3B1<->3B2

Bill Mayhew wtm at neoucom.UUCP
Fri Jan 6 09:26:56 AEST 1989


Threre are many things that cause incompatibility between 360K 40
track drives and 1.2 megabyte 80 track drives.  Most notable is the
fact that the media in 1.2 meg drives must have a higher MOL (max-
imum output level) to compensate for the approximate 3 dB loss of
signal from the disk head (the tracks are half the width, hence
approximately half the amplitude is recovered in a read of an 80
track drive).  To accomplish this, 1.2 meg diskettes use a cobalt
doped oxide (to the eye, it looks black, rather than brown of 360K
disks).  This is akin to chrome cassette tapes.  Just for the
record, a 360K drive can not generate a field intense enough to
magnetize an HD type diskette.  The devices are thus incompatible
at the media level.

A 1.2 meg HD disk drive can, however, read a 360K diskette.  The
converese is not true; an HD drive can not write in low density
such that reliable reads are guaranteed on a 360K drive.  This
makes it possible to port from a 360K machine up to a 1.2 mege
machine, but not reliably vice versa.

An HD disk is laid out thus:  80 tracks * 2 sides * 15 sectors
per track * 1/2 Kbyte per sector = 1,200 Kbytes per disk.  To
get decent MOL, the RPM is also increased on a 1.2 meg drive from
300 pm up to 360 rpm.  This gives a data transfer rate of 500,000
bits per second of raw data to/from the head.

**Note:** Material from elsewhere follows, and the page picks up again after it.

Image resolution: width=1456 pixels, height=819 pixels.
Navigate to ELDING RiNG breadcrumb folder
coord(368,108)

A 360K disk is liad out thus:  40 tracks * 2 sides * 9 sectors per
track * 1/2 Kbyte per sector = 360 Kbytes per disk.  The drive runs
at 300 rpm, which yields 250,000 bits per second measured at the
head.  (IBM type MFM encoding assumed.)  The Unix PC can also be
programmed to format at 10 sectors per track.

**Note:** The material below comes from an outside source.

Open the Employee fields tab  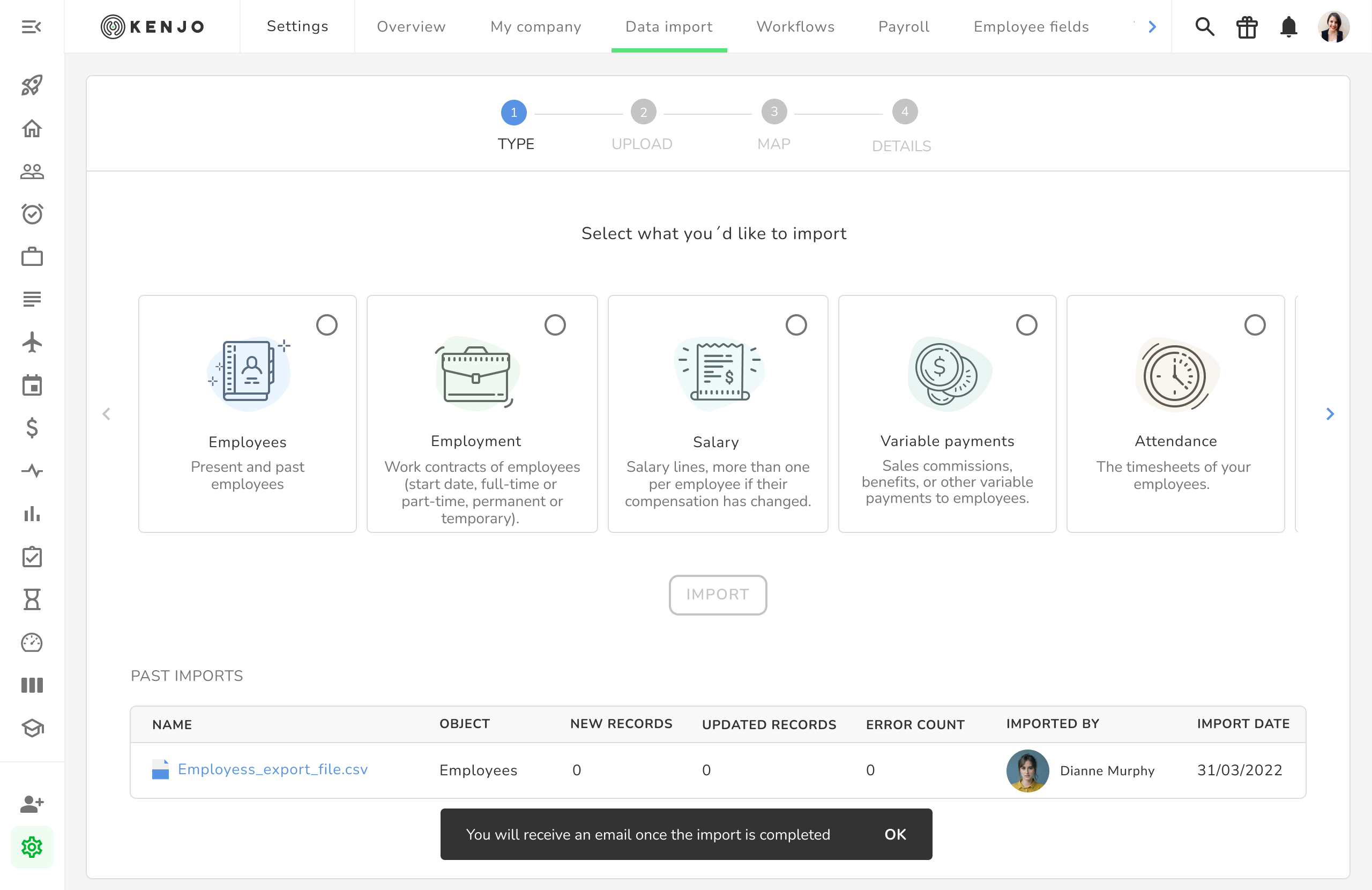pyautogui.click(x=1031, y=26)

A 720K quad density drive is much like a 360K drive, except that
there are 80 tracks of 1/2 the normal width.  The oxide used is
approximately (if not exactly) the same as that used in 360K media.

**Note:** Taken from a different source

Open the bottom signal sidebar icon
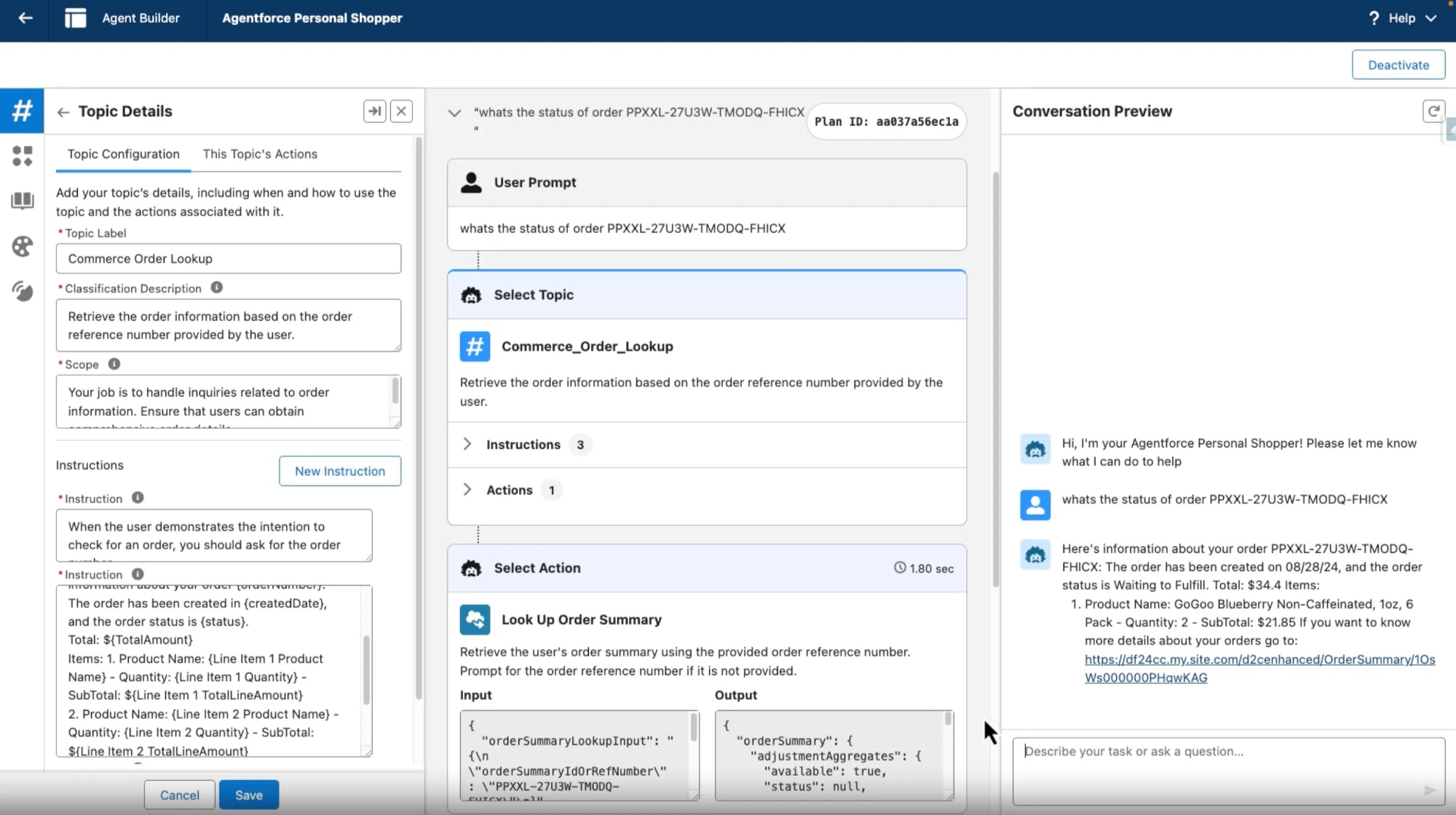Viewport: 1456px width, 815px height. tap(22, 292)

To the best of my knowledge there aren't any readily available HD
1.2 meg drives that can read the oddball 720K format.

The best bet would be to attempt to teach cpio (if it doesn't
already know) how to read the 3b1 diskettes on the 3b2.  You might
be able to go 3b2 --> 3b1, if you use virgin (or bulk erased) media
on the 3b2 and then only read, but never wrtie to it on the 3b1.
The key is to only ever write on the disk (3b1 or 3b1) with the
machine that did the actual formatting.

There is a company that makes an oddball 1.2 meg drive that runs at
300 rpm for use in XT compatible machines that have FDC chips that
are fixed at 250,000 bps.  Priority One Electronics either does or
did stock such drives.  I have never used one of those beasts, so I
don't know how well it works.  I can't vouch for the quality of
Priority One either, as I have never bought anything from them.
Priority One usually advertises somewhere in Byte each month.